Mabel Ping-Hua Lee was born near Hong Kong in 1896, and was granted a visa as part of an academic scholarship that allowed her to join her father who was serving as a missionary in the United States. Her family settled in New York’s Chinatown, and she became a well known advocate for women’s suffrage in New York by the time she was a teenager.

She joined the Women’s Political Equality league, rallying the Chinese American community to support the movement, despite the knowledge that the Chinese Exclusion Act would prevent them from immediately benefitting from becoming citizens and voting at that time.
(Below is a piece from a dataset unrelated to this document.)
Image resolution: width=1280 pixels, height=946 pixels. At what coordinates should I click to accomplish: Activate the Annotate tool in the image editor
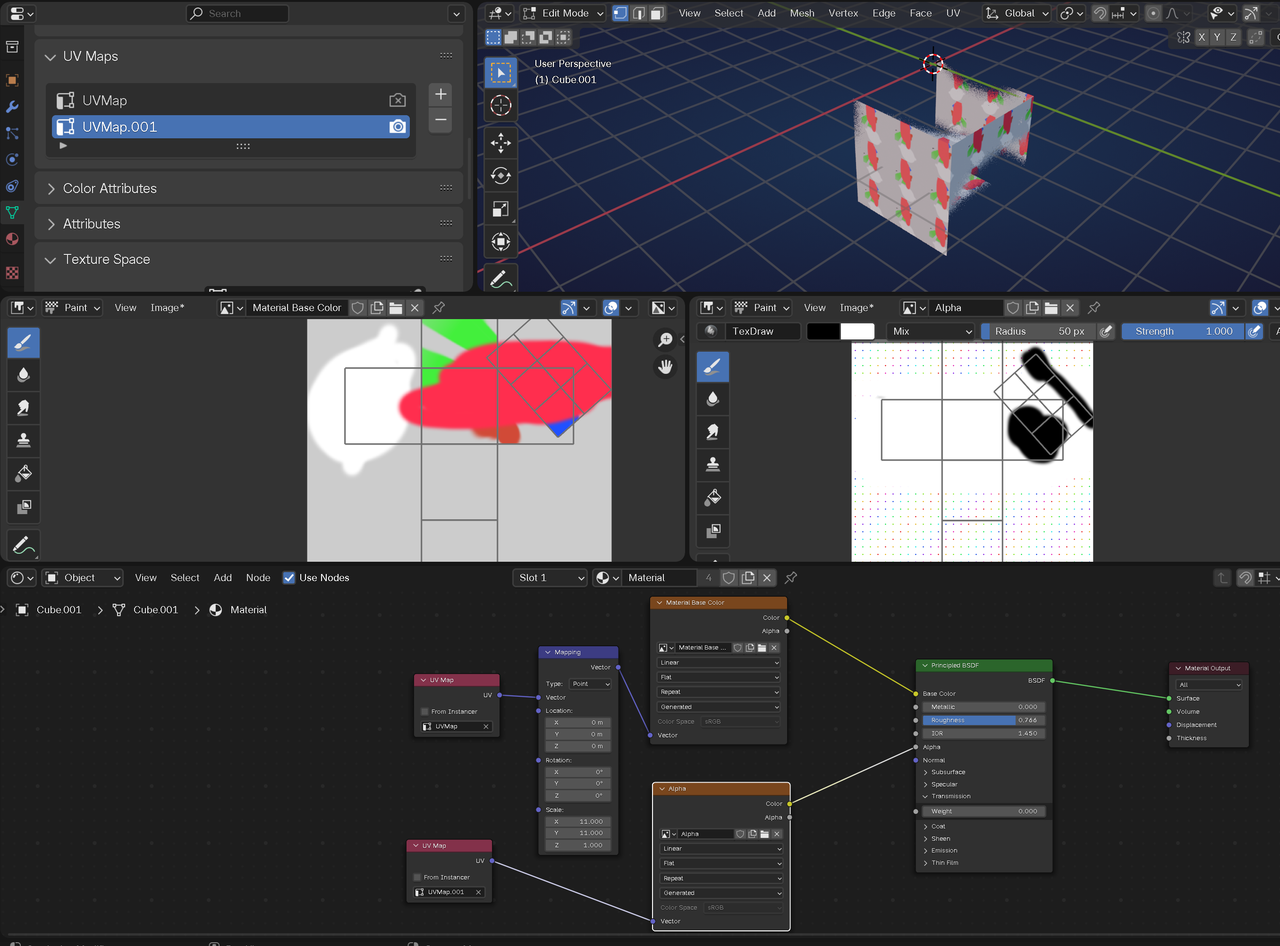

She was the first woman to receive a PhD from Columbia, and despite a number of lucrative job opportunities, succeeded her father as head of the First Chinese Baptist Church in New York City after his sudden death, where she dedicated her life to serving the Chinatown community for the following forty years.



About the Narrator:
CHARLOTTE BROOKS
Author and Historian

Charlotte Brooks, PhD, has written extensively on Asian American history, with an emphasis on Chinese American History, authoring numerous articles and three books on the subject. She said of Lee, “She fought for women’s suffrage at a time in the United States that because of our immigration laws... she could not actually benefit from what she was fighting for, and I think that’s extraordinary, to fight for something because it’s right, it will benefit others, and it’s just. She just believed in the cause of women’s equality.”

Brooks is currently working on several books, including one titled An American Family: The Moys of Shanghai and New York about a Chinese American family that has deep roots in New York. She currently serves as Professor of History at Baruch College, City University of New York.